- _INSTRUCTIONS FOR THE TASK_
Skip the pictures. Transcribe the rest of the data below without changing a word.
= Beginning of Section =
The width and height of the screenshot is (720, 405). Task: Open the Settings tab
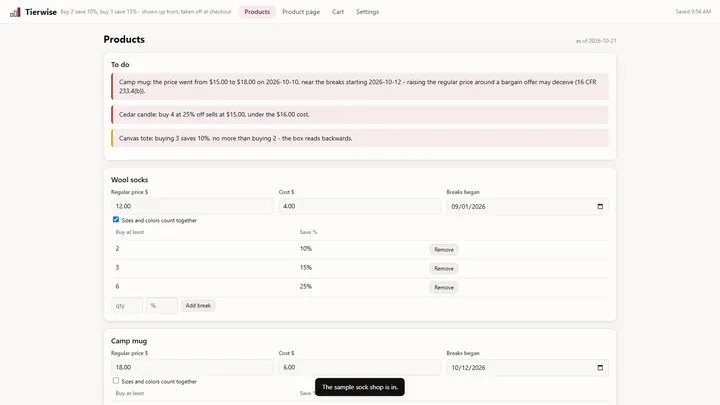point(367,12)
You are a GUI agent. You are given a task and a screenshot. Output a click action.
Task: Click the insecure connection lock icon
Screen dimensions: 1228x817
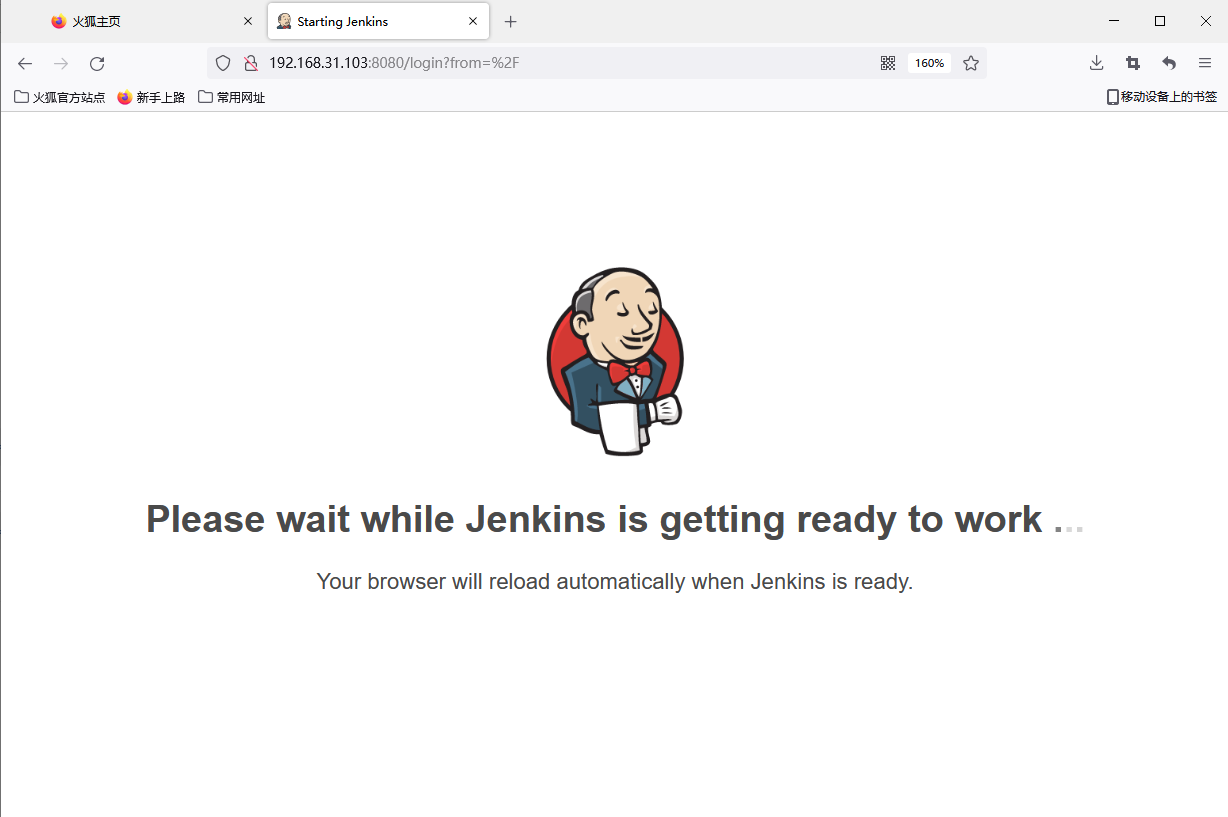pyautogui.click(x=250, y=62)
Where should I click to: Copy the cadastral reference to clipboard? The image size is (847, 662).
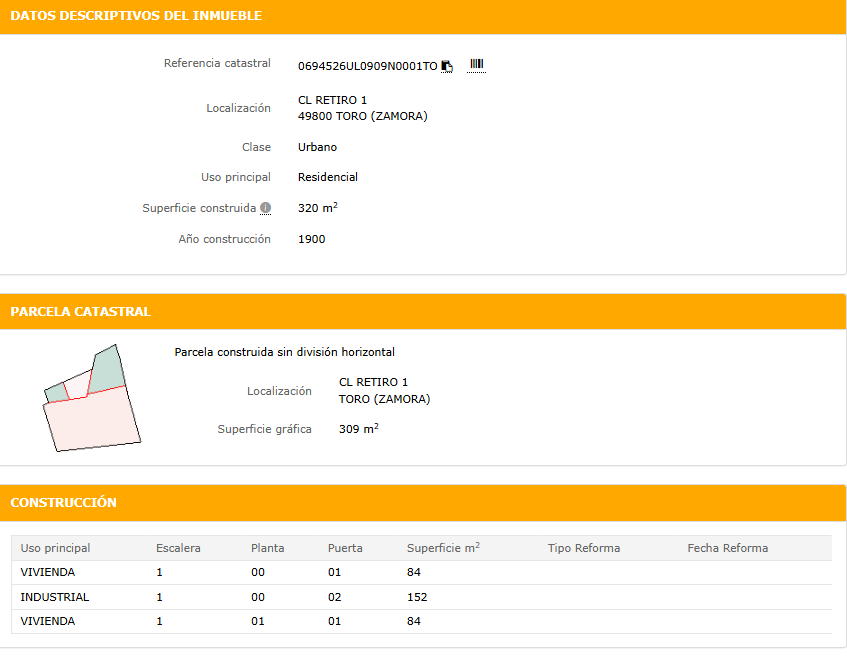[x=447, y=66]
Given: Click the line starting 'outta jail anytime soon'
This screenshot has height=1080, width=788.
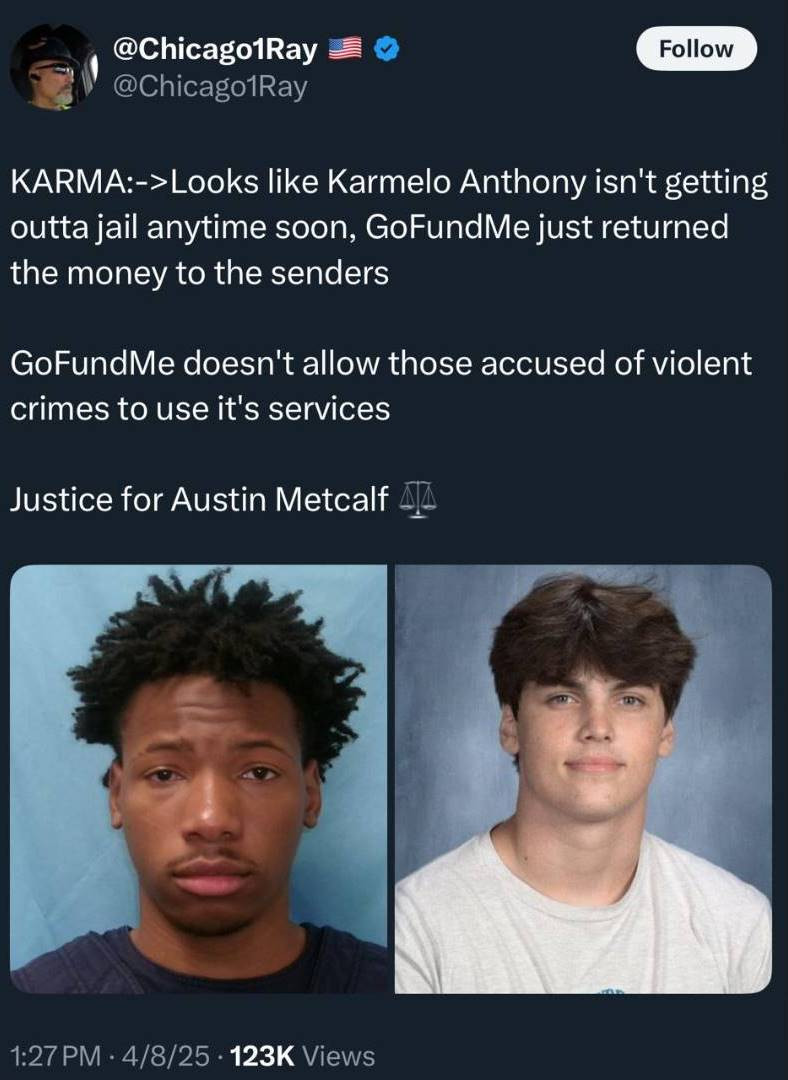Looking at the screenshot, I should [x=369, y=228].
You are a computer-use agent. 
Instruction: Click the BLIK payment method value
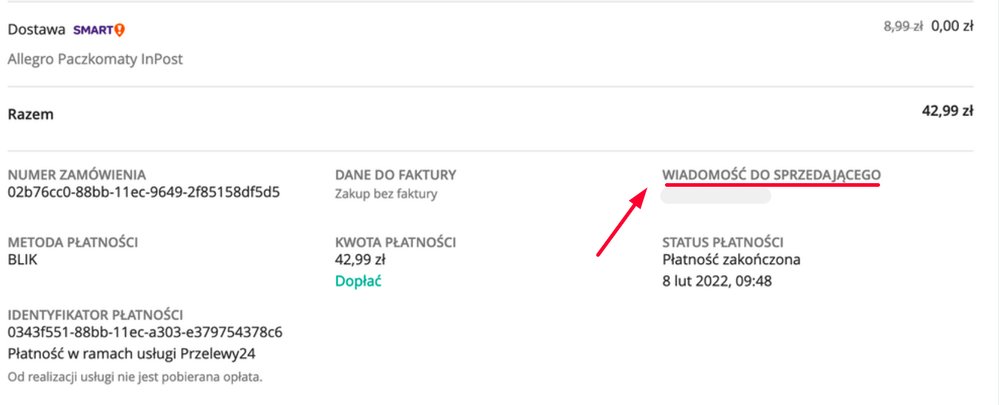click(23, 260)
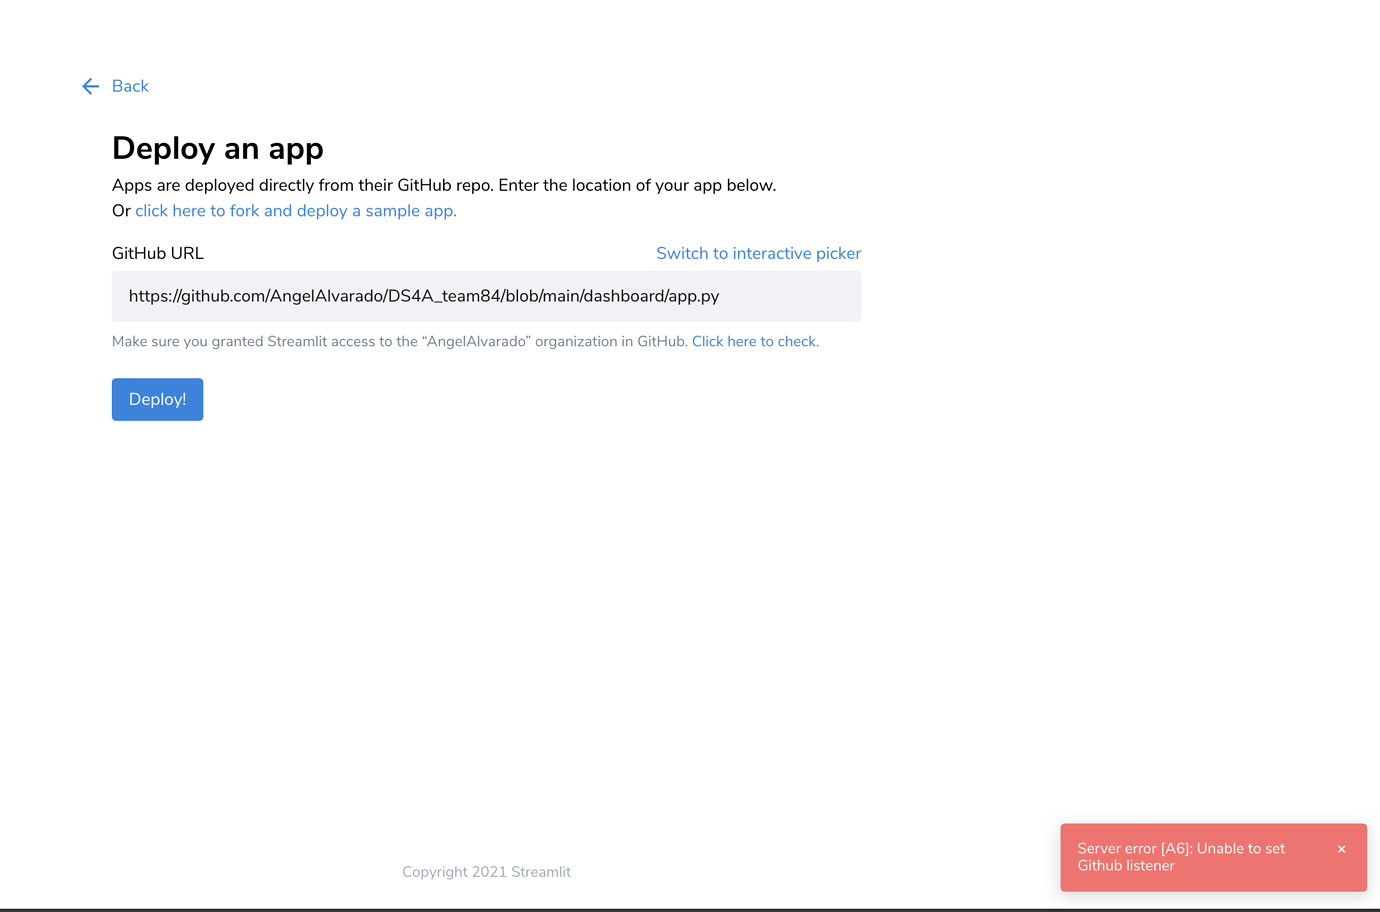The image size is (1380, 912).
Task: Click the left-pointing arrow beside Back
Action: 90,86
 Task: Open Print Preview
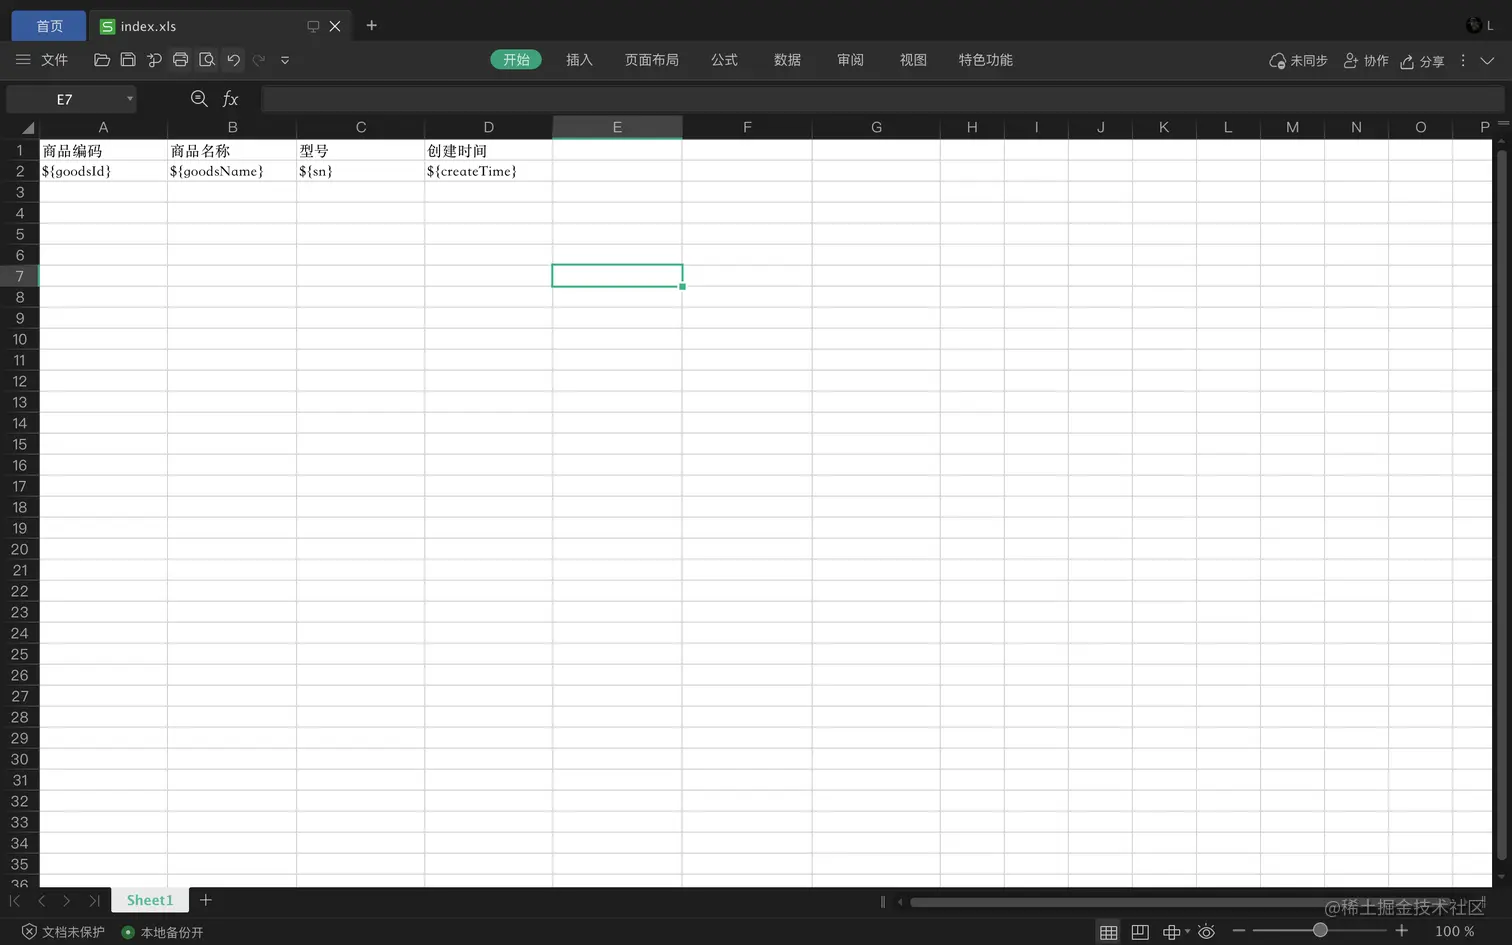coord(207,60)

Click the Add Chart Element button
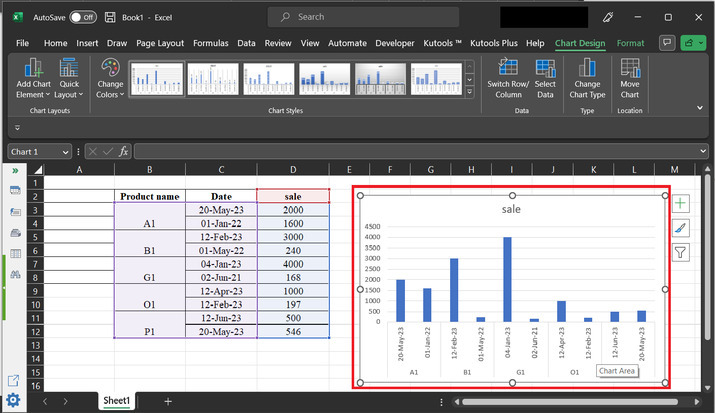(x=34, y=76)
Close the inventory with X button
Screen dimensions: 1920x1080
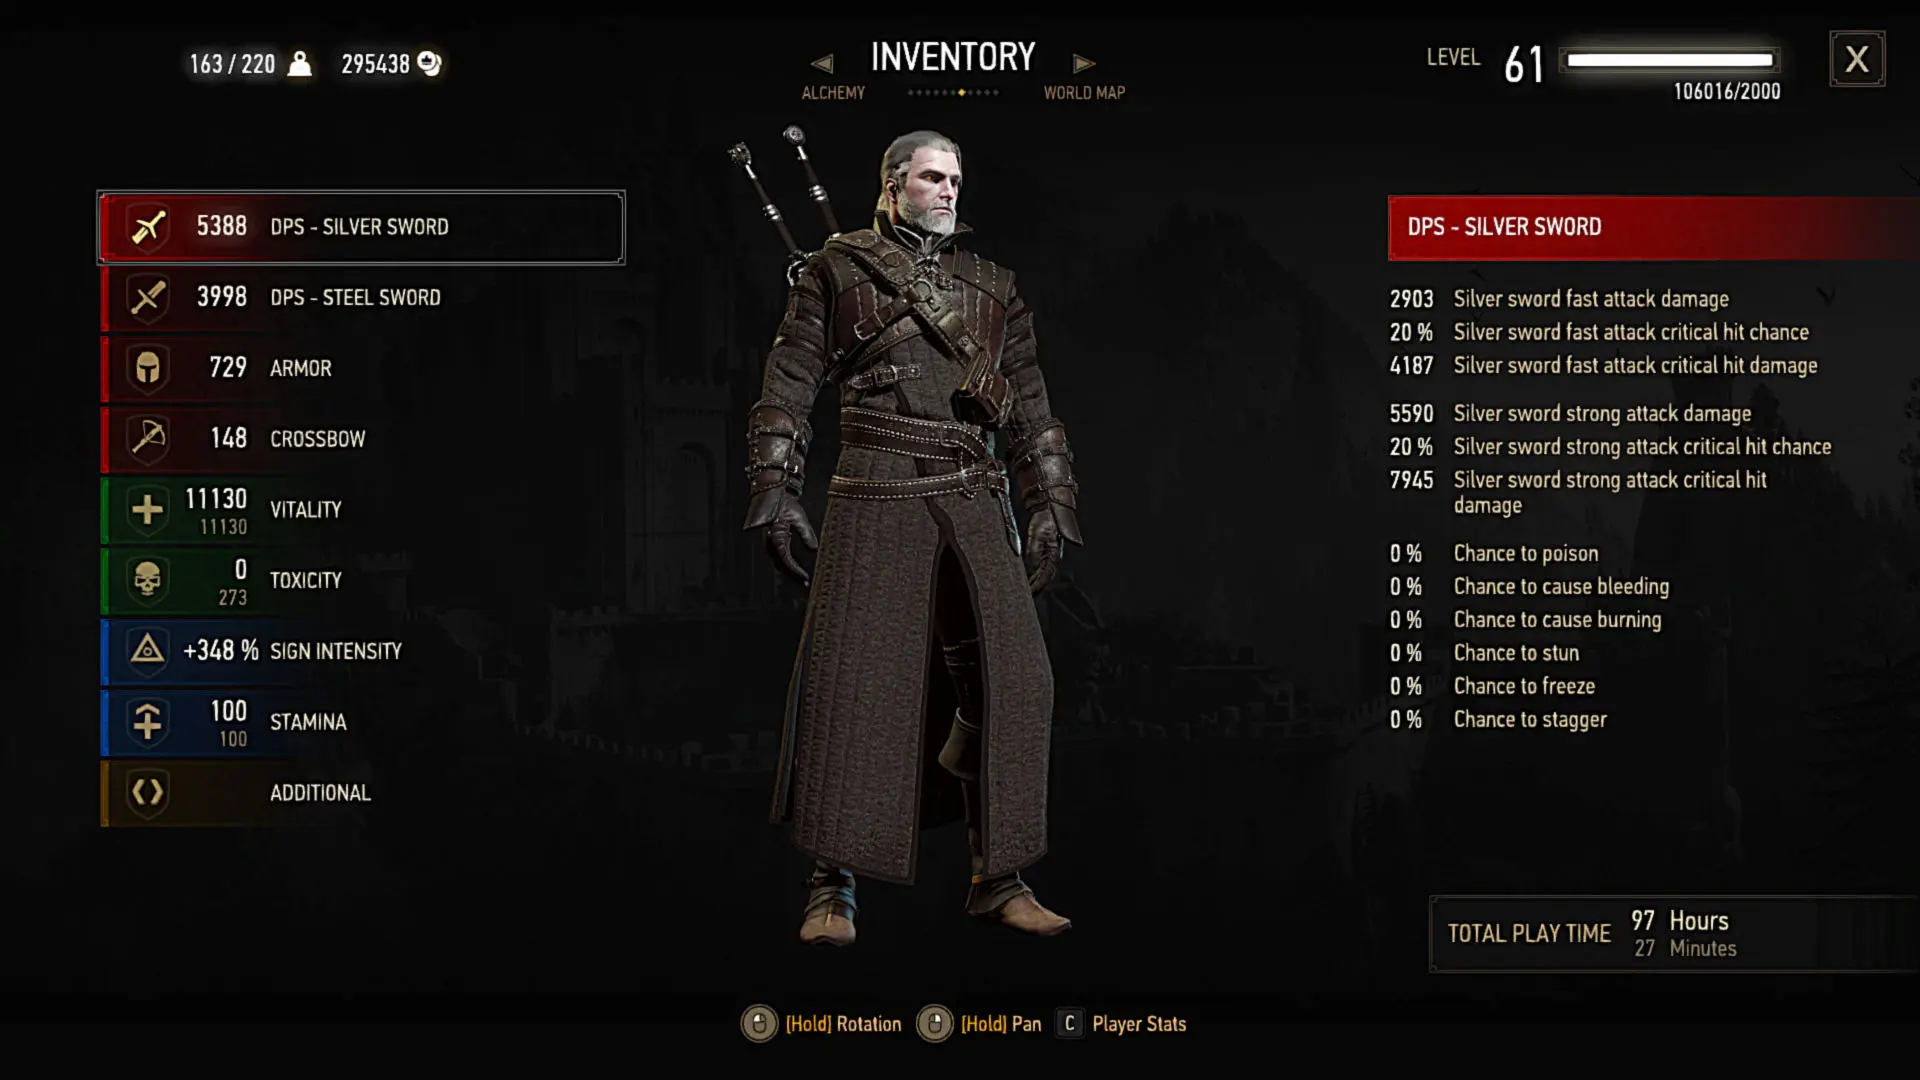1857,59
= End of Section =
- _TASK RESPONSE_
The width and height of the screenshot is (720, 405). Task: Open the Settings tab
point(367,12)
You are a GUI agent. You are given a task and a screenshot. Output a click action.
Task: Click the insecure connection lock icon
Screen dimensions: 1228x817
pyautogui.click(x=250, y=62)
Where should I click to: Copy the cadastral reference to clipboard? The image size is (847, 662).
[x=447, y=66]
Given: Click the line starting 'outta jail anytime soon'
This screenshot has height=1080, width=788.
Looking at the screenshot, I should [x=369, y=228].
You are a computer-use agent. 
Instruction: Click the BLIK payment method value
click(23, 260)
The image size is (1380, 912).
Task: Click the left-pointing arrow beside Back
Action: 90,86
 Task: Open Print Preview
coord(207,60)

Click the Add Chart Element button
(x=34, y=76)
Close the inventory with X button
Screen dimensions: 1920x1080
1857,59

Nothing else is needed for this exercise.